IL-17A is a key protein in the skin inflammation in psoriasis. Research has shown that people with axial SpA have very high levels of IL-17A in their body and that it plays a very important role in causing the inflammation associated with axial SpA. By decreasing the IL-17A, this biologic reduces inflammation in your body and joints.
There are two anti IL-17A medications currently available:
Secukinumab (Cosentyx)
Ixekizumab (Taltz)
Bimekizumab (Bimzelx) is a humanized monoclonal IgG1 antibody that selectively inhibits IL-17F and IL-17A. This means that it’s working on a different area of the immune system than other biologics.
NICE have recommended bimekizumab as:
It is recommended only if anti TNF therapy is not suitable or does not control the condition well enough.
Biologic therapy works to reduce inflammation in your body and that means you should get less pain, less stiffness and more movement.

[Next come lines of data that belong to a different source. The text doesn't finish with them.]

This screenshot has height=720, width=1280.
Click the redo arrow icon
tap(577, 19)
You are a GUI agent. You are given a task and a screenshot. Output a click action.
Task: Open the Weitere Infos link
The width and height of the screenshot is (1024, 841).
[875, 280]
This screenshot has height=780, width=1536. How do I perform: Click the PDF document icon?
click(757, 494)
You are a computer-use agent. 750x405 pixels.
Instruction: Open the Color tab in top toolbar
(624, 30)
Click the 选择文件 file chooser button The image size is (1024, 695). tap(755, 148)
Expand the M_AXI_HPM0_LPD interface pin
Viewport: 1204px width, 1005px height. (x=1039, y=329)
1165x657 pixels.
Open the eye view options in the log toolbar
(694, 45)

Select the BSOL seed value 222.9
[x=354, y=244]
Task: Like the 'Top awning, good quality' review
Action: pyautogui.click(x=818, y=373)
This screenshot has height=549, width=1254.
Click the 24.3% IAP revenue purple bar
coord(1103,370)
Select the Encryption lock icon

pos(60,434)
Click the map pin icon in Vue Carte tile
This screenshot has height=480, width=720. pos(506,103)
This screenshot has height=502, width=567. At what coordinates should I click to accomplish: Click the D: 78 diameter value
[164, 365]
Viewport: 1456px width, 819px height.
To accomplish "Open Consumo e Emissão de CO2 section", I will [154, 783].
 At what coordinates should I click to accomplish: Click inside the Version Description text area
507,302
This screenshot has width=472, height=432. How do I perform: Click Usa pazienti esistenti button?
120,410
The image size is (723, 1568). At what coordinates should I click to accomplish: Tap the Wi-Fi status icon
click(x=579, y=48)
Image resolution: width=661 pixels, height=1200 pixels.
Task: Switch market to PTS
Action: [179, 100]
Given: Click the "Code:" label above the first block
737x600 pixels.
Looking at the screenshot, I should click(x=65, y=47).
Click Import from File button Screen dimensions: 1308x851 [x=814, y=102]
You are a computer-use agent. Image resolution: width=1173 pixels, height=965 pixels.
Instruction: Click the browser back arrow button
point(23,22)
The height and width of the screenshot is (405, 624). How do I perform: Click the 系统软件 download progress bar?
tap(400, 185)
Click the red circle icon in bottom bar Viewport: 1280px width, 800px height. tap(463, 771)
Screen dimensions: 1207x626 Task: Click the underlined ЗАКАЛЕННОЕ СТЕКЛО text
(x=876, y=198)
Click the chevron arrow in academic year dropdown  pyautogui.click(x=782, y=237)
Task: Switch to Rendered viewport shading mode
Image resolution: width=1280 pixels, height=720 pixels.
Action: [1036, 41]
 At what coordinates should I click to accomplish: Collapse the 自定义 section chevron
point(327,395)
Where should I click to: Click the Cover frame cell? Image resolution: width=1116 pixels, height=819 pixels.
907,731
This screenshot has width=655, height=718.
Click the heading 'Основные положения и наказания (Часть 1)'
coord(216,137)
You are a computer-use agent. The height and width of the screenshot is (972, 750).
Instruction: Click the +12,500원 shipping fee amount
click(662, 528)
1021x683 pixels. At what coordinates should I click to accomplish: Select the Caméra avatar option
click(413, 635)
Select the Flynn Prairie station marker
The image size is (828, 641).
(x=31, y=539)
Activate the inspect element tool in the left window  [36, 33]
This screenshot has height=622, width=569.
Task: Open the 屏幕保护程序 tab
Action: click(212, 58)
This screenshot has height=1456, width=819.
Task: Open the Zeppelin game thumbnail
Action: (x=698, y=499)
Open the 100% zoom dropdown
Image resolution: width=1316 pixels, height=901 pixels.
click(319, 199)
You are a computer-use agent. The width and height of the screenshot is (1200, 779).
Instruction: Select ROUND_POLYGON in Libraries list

Hopefully this will mean you can get moving more quickly in the morning, find it easier to carry out your daily activities, be able to exercise more and sleep better. In short, biologic therapy should give you a better quality of life.
It is thought that approximately 8 people out of every 10 will have a meaningful response to biologic therapy. It cannot reverse any damage or fusion of the spine and sacroiliac joints that has already occurred, but research has shown than many people with long-standing disease can still have significant improvement with biologic therapies. There is some evidence that biologic therapies may prevent new bone formation in the long-term. We hope to see more evidence for this over the coming years.
People who do not respond sufficiently (it may take 3-6 months to be certain), or who get serious side effects, will usually be recommended to stop their biologic therapy. If it is safe and appropriate to do so, your rheumatologist may suggest trying an alternative biologic therapy.
People generally tolerate these treatments well, but occasionally have to stop them due to side effects. Your rheumatologist should explain these possible side effects.